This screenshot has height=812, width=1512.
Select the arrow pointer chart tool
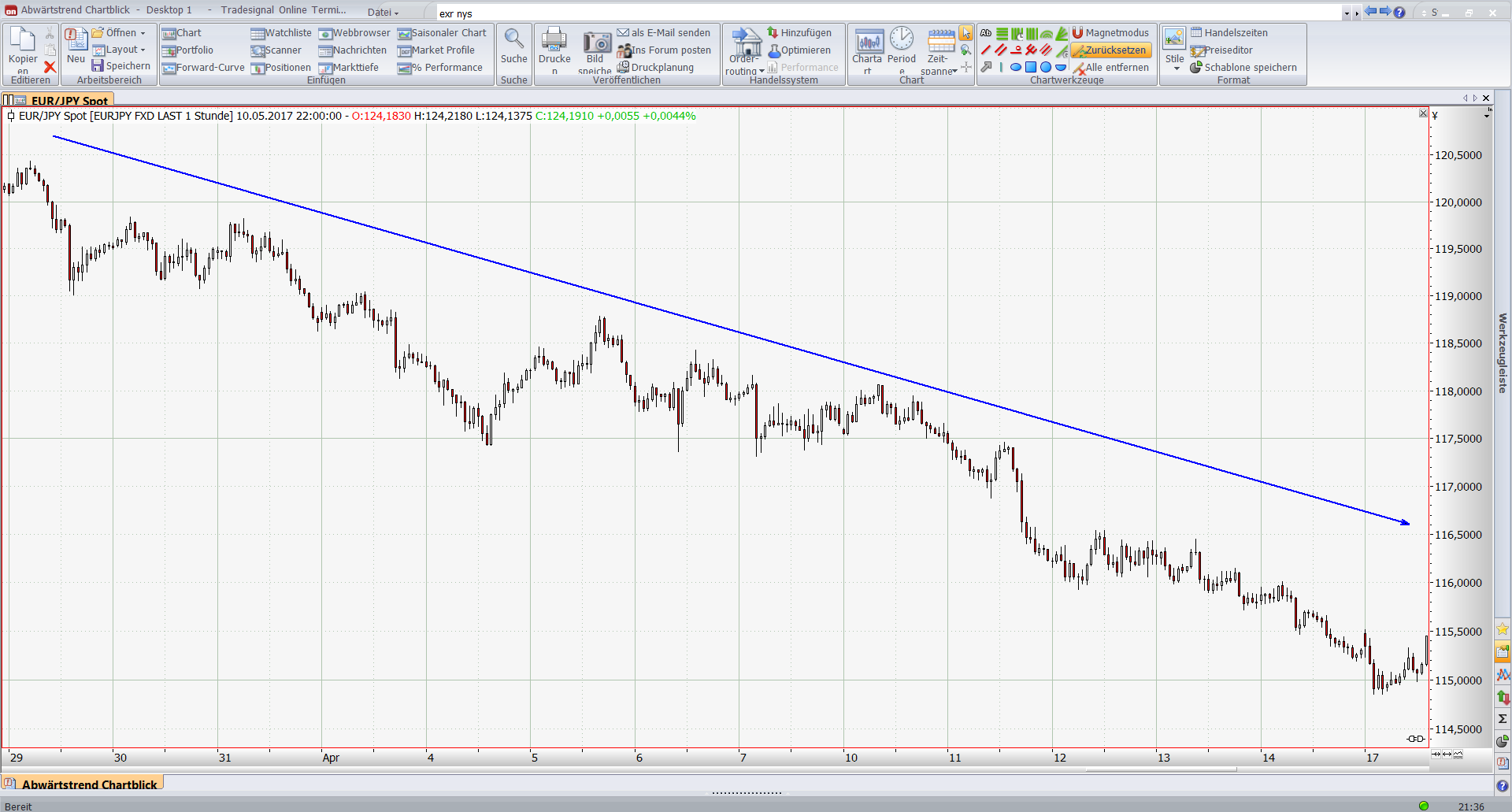coord(965,33)
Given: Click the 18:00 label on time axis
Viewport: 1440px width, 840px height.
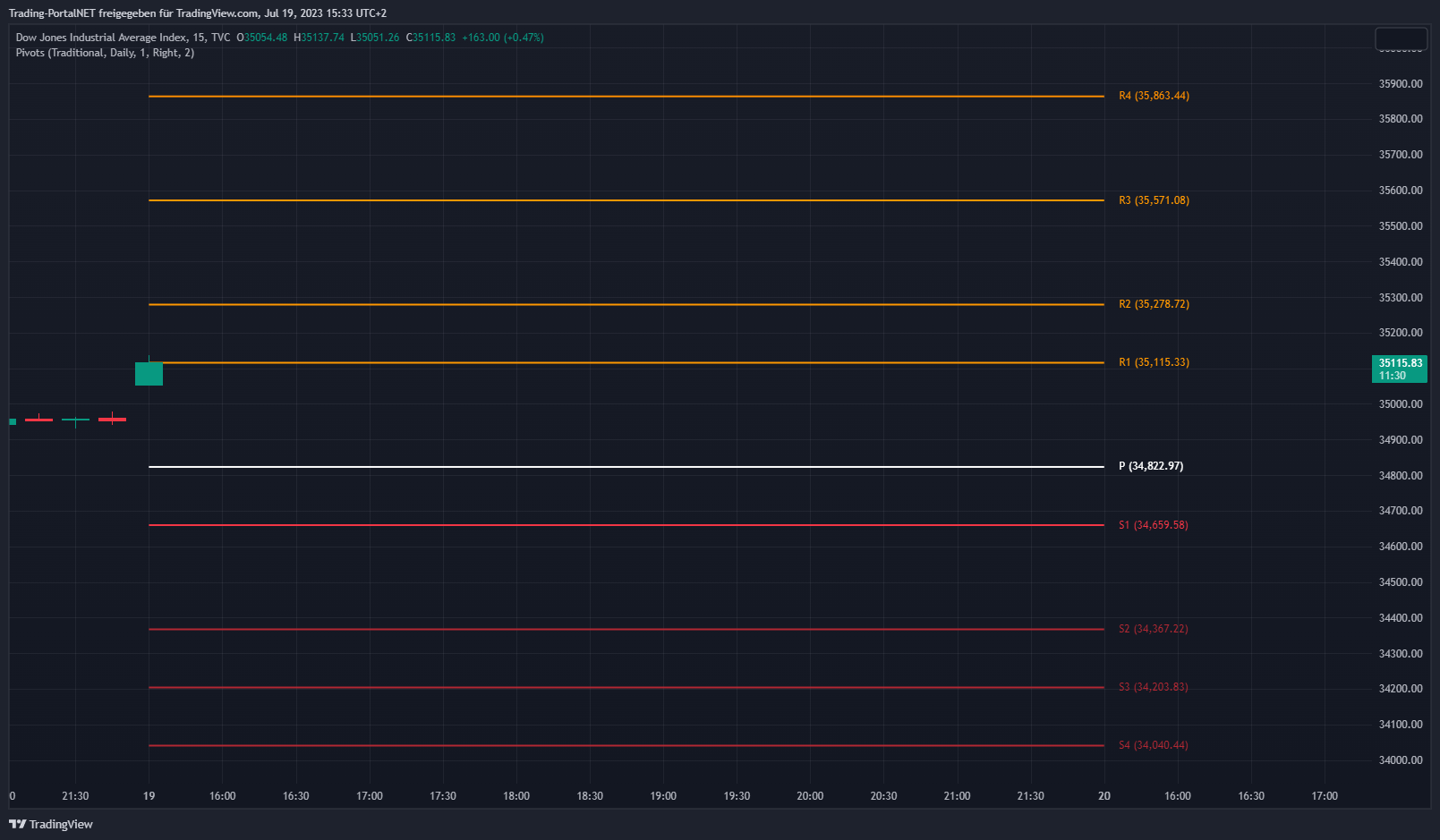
= = =
§ TASK INSTRUCTIONS
Copy the data exactly. Any picture it contains is to be omitted.

§ RESULT
This screenshot has height=812, width=1512.
Select the arrow pointer chart tool
coord(965,33)
Given: Click the 18:00 label on time axis
Viewport: 1440px width, 840px height.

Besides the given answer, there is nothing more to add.